### Excerpted text
********

While companies are continuing to buyback shares… there are some reasons to worry about that trend. First of all insider selling is surging. The rate of insider selling to buying went from a 5 to 1 ratio in January to a 14 to 1 ratio of insider selling to buying in February to 35 to 1 starting the second week of March.
Similar, there have been none, zero, new cash takeovers announced so far this month compared to monthly rate of $15 billion last year, and the pipeline of companies wanting to sell new shares is ramping up big time. To me that says that while lots of buybacks are still happening now, that trend could be ending sometime soon, particularly now that Operation Twist is approaching its end.” (“Rising Stock Prices & Investors Believing in Miracles”, Trim Tabs)

********

### Data records
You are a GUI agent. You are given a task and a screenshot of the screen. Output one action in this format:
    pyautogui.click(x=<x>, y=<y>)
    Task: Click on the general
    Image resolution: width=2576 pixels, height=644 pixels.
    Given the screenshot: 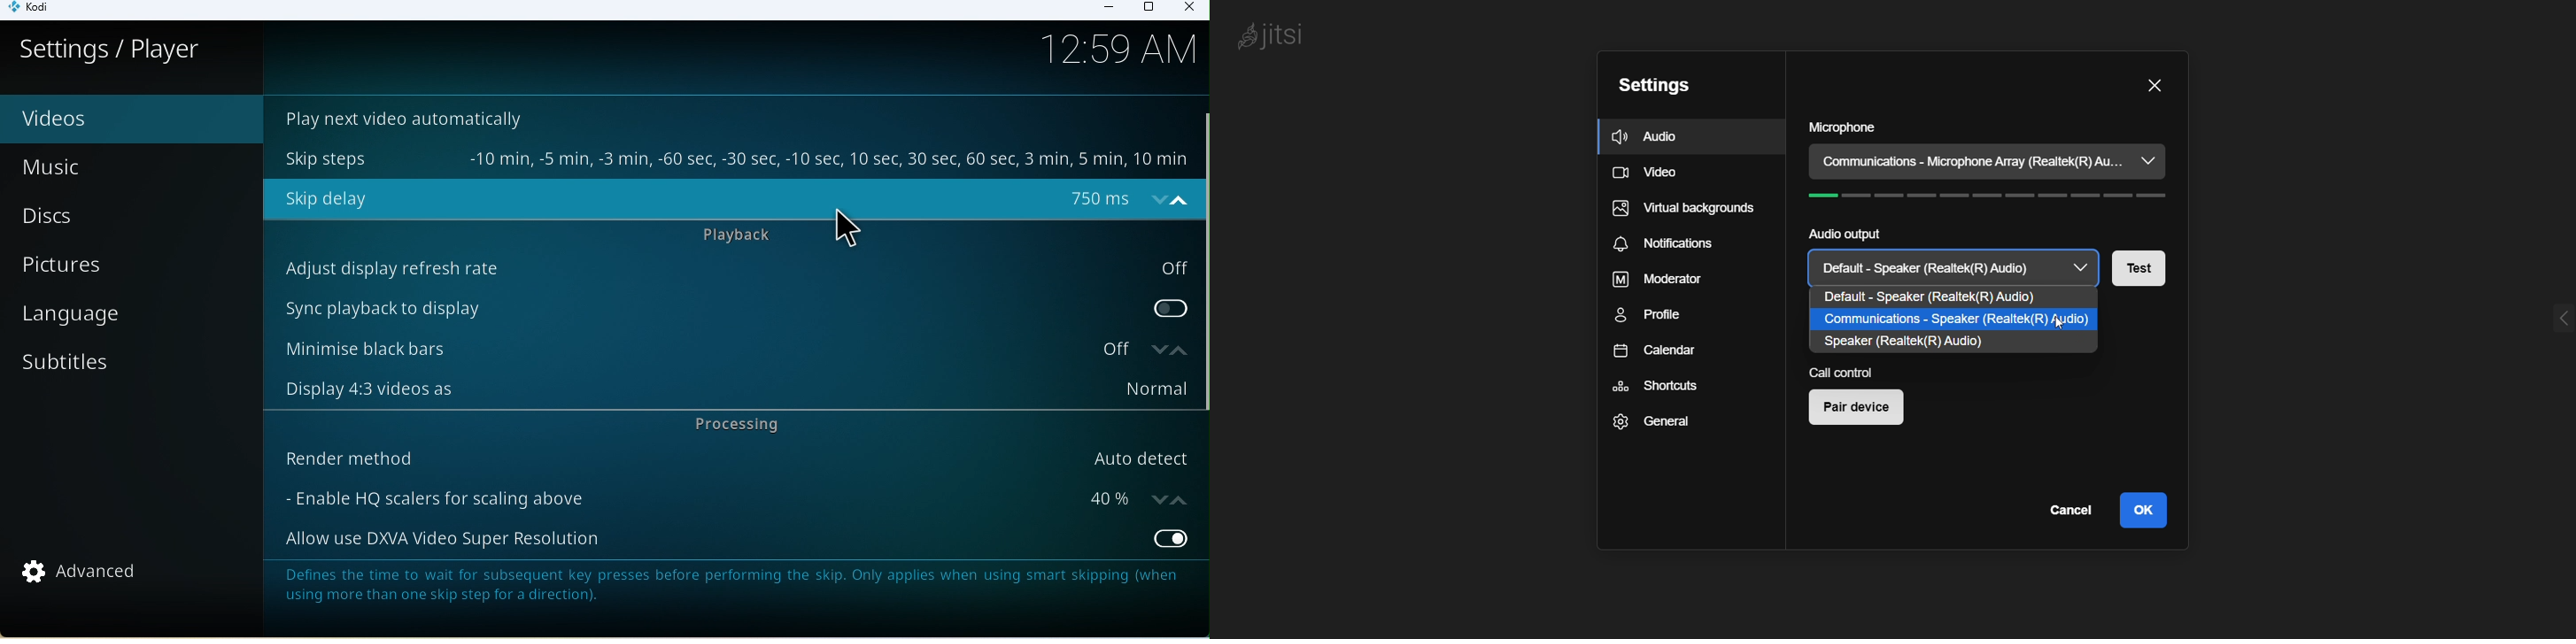 What is the action you would take?
    pyautogui.click(x=1648, y=424)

********

### Exercise A
Please decide whether each statement agrees with the passage on share buybacks above, answering yes or no and quoting the words of the passage that settle it: (i) In February, insider selling outpaced insider buying by 14 to 1. (ii) Several new cash takeovers have been announced so far this month. (iii) The pipeline of companies wanting to sell new shares is shrinking.
### Exercise B
Go on with the passage on share buybacks, starting where it ends.

### Final result A
(i) Yes: "a 14 to 1 ratio of insider selling to buying in February"
(ii) No: "there have been none, zero, new cash takeovers announced so far this month"
(iii) No: "the pipeline of companies wanting to sell new shares is ramping up big time"

### Final result B
So, what’s really fueling the rally is not “new money” (aka–Mom and Pop) or confidence in the so called recovery. It’s just lots of liquidity chasing assets and pumping up prices in the process. The place to look for a real recovery is incomes, employment and credit. If incomes aren’t keeping pace with production–and they’re not–then more and more of the wealth is going to a smaller and smaller group of people. And, that means less consumption, less activity, higher unemployment, slower growth, and more social unrest.
And, if fewer and fewer people are working, then demand is going to be weak and businesses will have no reason to hire more workers, which means that spending will slip and the economy will stay in the doldrums.
And if consumer credit is only expanding in areas where lenders are issuing loans to people who are poor credit risks and likely to default (student loans, subprime auto loans, 3.5%-down FHA mortgages) then we’re not talking about real “organic” growth at all, are we? We’re talking about inflating another credit bubble that will eventually lead to disaster.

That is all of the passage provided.